Exercise requirements: Leave out the pictures and transcribe every entry below exactly.

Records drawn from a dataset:

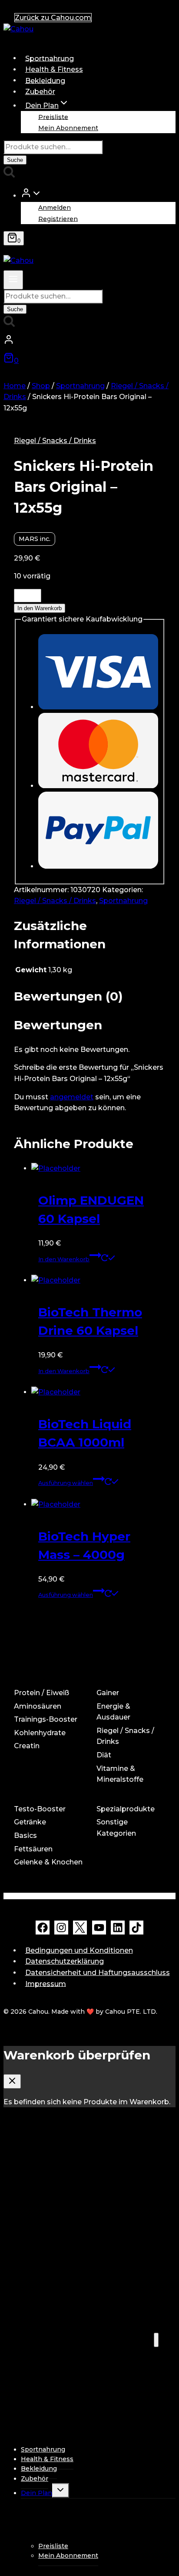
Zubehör (40, 91)
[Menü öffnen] (13, 279)
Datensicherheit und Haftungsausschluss (97, 1972)
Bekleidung (45, 80)
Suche (15, 160)
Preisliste (53, 117)
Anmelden (54, 208)
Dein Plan (36, 2493)
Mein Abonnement (68, 128)
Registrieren (58, 218)
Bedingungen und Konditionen (79, 1950)
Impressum (45, 1983)
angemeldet (71, 1097)
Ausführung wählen (65, 1483)
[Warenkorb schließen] (12, 2081)
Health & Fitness (54, 69)
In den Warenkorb (39, 608)
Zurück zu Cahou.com (53, 17)
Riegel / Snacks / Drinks (55, 441)
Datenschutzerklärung (64, 1961)
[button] (36, 195)
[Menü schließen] (156, 2340)
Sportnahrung (49, 58)
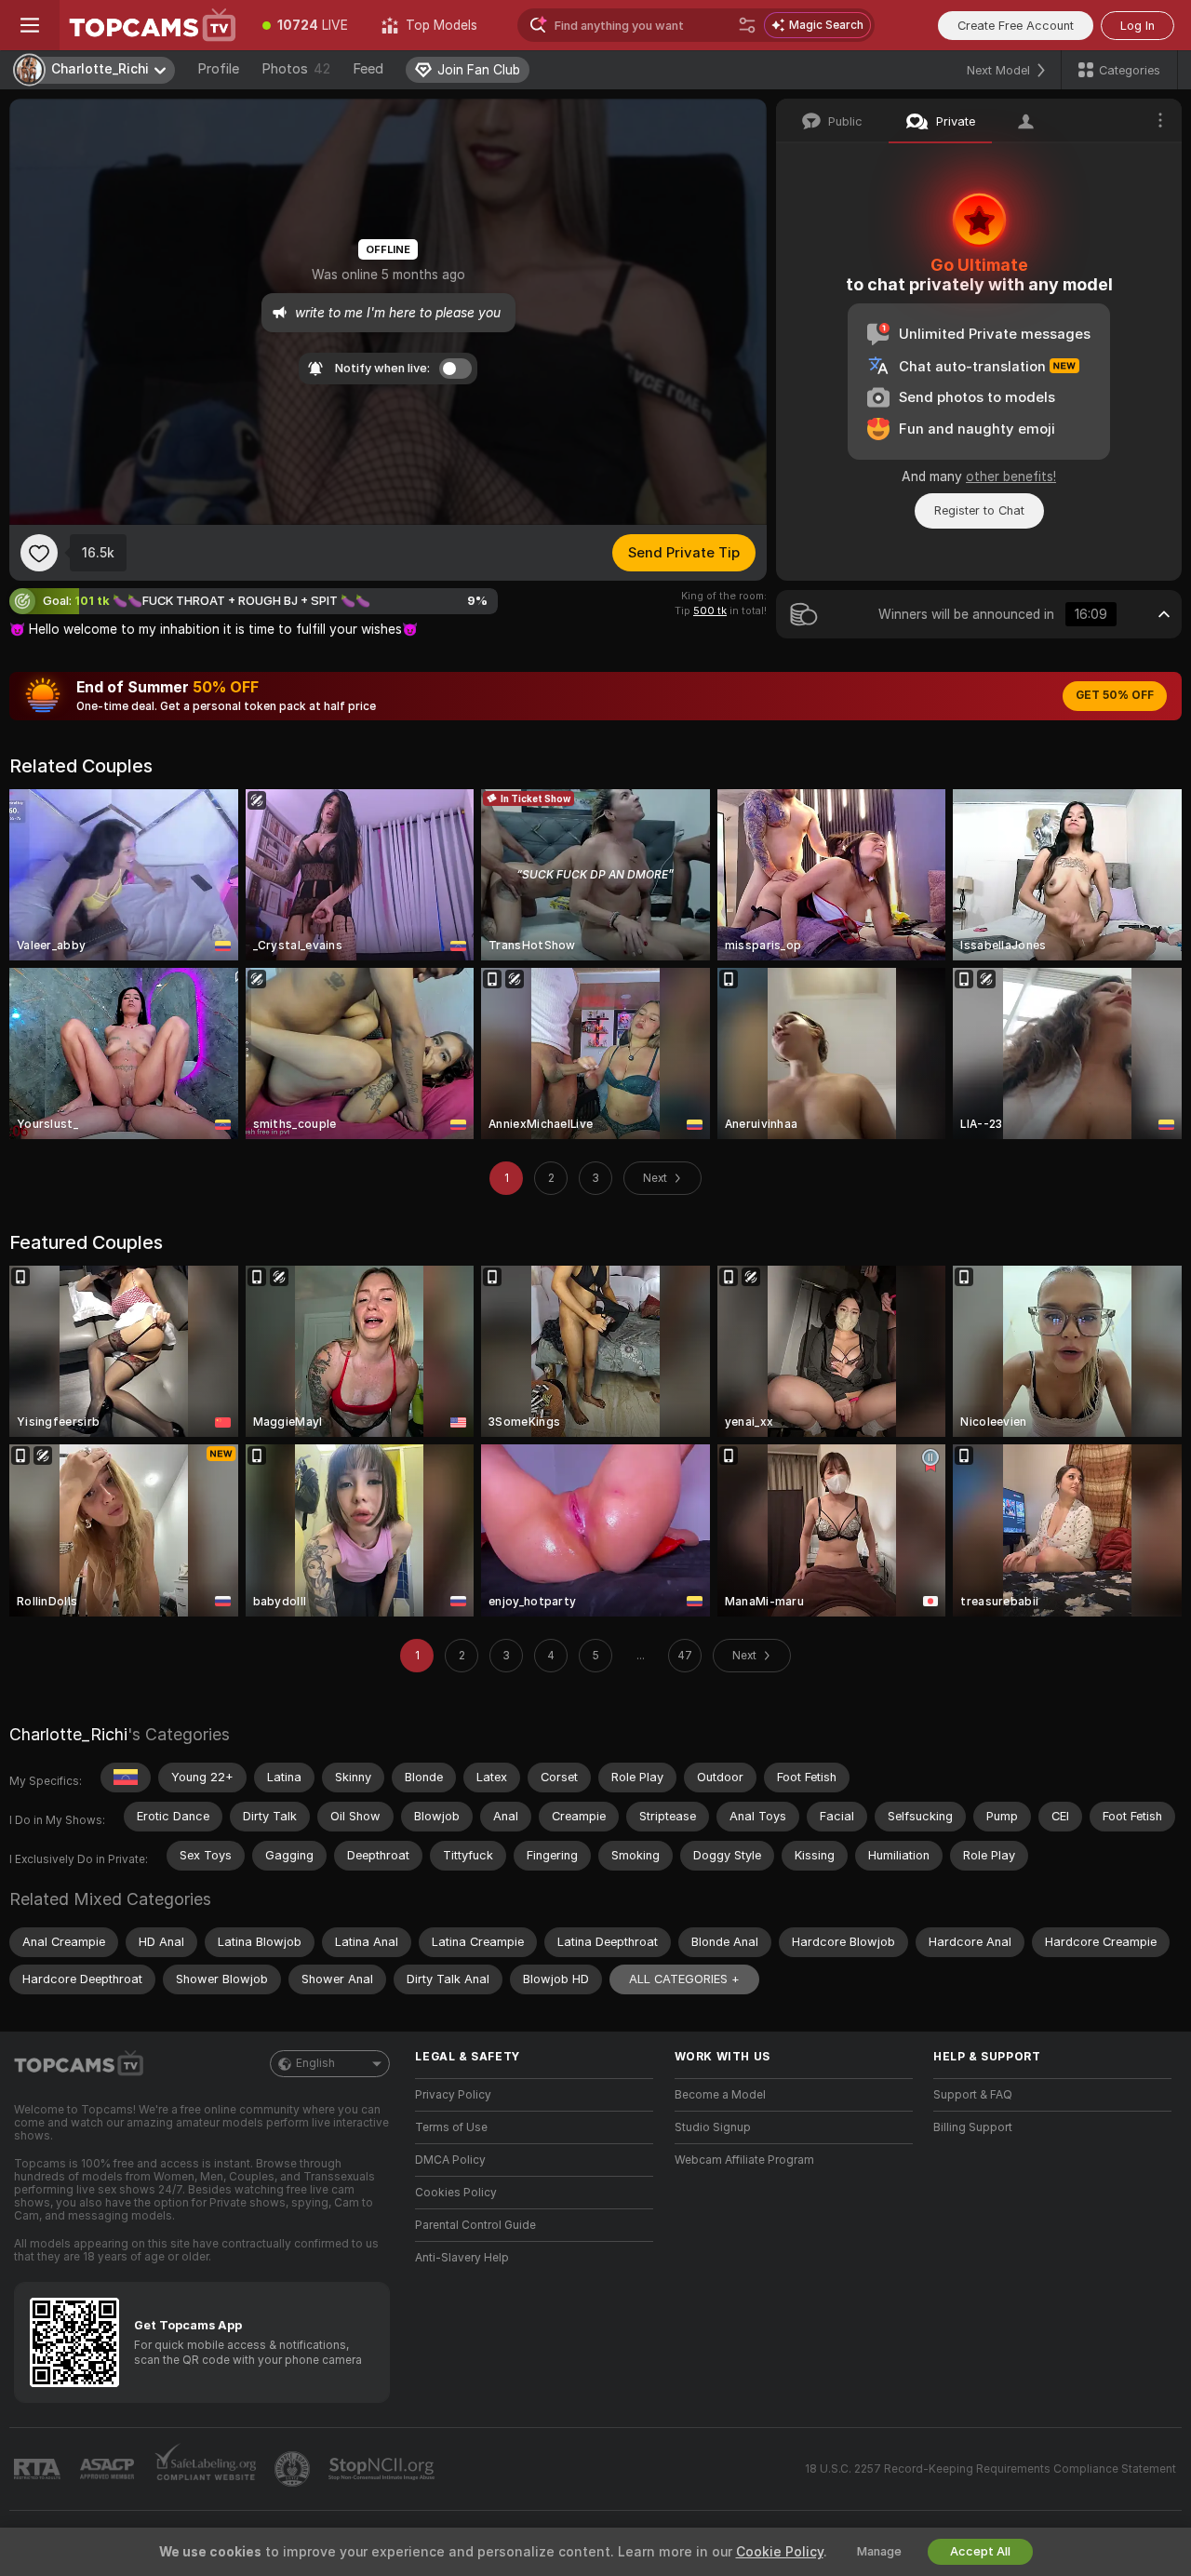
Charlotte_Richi (68, 1734)
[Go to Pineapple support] (294, 2469)
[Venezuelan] (125, 1777)
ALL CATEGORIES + (684, 1979)
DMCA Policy (450, 2160)
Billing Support (972, 2127)
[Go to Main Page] (153, 25)
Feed (368, 68)
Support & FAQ (972, 2094)
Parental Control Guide (475, 2225)
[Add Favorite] (39, 552)
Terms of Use (451, 2127)
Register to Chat (979, 510)
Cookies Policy (456, 2192)
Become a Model (720, 2094)
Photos (295, 68)
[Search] (747, 25)
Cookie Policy (779, 2551)
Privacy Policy (453, 2094)
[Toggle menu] (30, 25)
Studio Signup (713, 2127)
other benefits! (1011, 476)
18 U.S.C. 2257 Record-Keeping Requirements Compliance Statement (990, 2468)
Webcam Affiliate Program (744, 2160)
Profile (218, 68)
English (315, 2063)
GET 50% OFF (1115, 695)
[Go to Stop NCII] (383, 2469)
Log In (1137, 26)
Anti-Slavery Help (462, 2257)
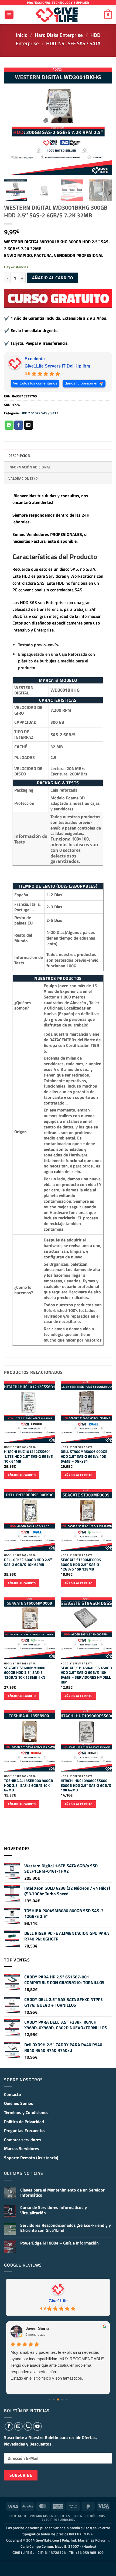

Final answer:
Zubehör (40, 91)
[Menü öffnen] (13, 279)
Datensicherheit und Haftungsausschluss (97, 1972)
Bekleidung (45, 80)
Suche (15, 160)
Preisliste (53, 117)
Anmelden (54, 208)
Dein Plan (36, 2493)
Mein Abonnement (68, 128)
Registrieren (58, 218)
Bedingungen und Konditionen (79, 1950)
Impressum (45, 1983)
angemeldet (71, 1097)
Ausführung wählen (65, 1483)
[Warenkorb schließen] (12, 2081)
Health & Fitness (54, 69)
In den Warenkorb (39, 608)
Zurück zu Cahou.com (53, 17)
Riegel / Snacks / Drinks (55, 441)
Datenschutzerklärung (64, 1961)
[button] (36, 195)
[Menü schließen] (156, 2340)
Sportnahrung (49, 58)
Charlotte_Richi (68, 1734)
[Go to Pineapple support] (294, 2469)
[Venezuelan] (125, 1777)
ALL CATEGORIES + (684, 1979)
DMCA Policy (450, 2160)
Billing Support (972, 2127)
[Go to Main Page] (153, 25)
Feed (368, 68)
Support & FAQ (972, 2094)
Parental Control Guide (475, 2225)
[Add Favorite] (39, 552)
Terms of Use (451, 2127)
Register to Chat (979, 510)
Cookies Policy (456, 2192)
Become a Model (720, 2094)
Photos (295, 68)
[Search] (747, 25)
Cookie Policy (779, 2551)
Privacy Policy (453, 2094)
[Toggle menu] (30, 25)
Studio Signup (713, 2127)
other benefits! (1011, 476)
18 U.S.C. 2257 Record-Keeping Requirements Compliance Statement (990, 2468)
Webcam Affiliate Program (744, 2160)
Profile (218, 68)
English (315, 2063)
GET 50% OFF (1115, 695)
[Go to Stop NCII] (383, 2469)
Log In (1137, 26)
Anti-Slavery Help (462, 2257)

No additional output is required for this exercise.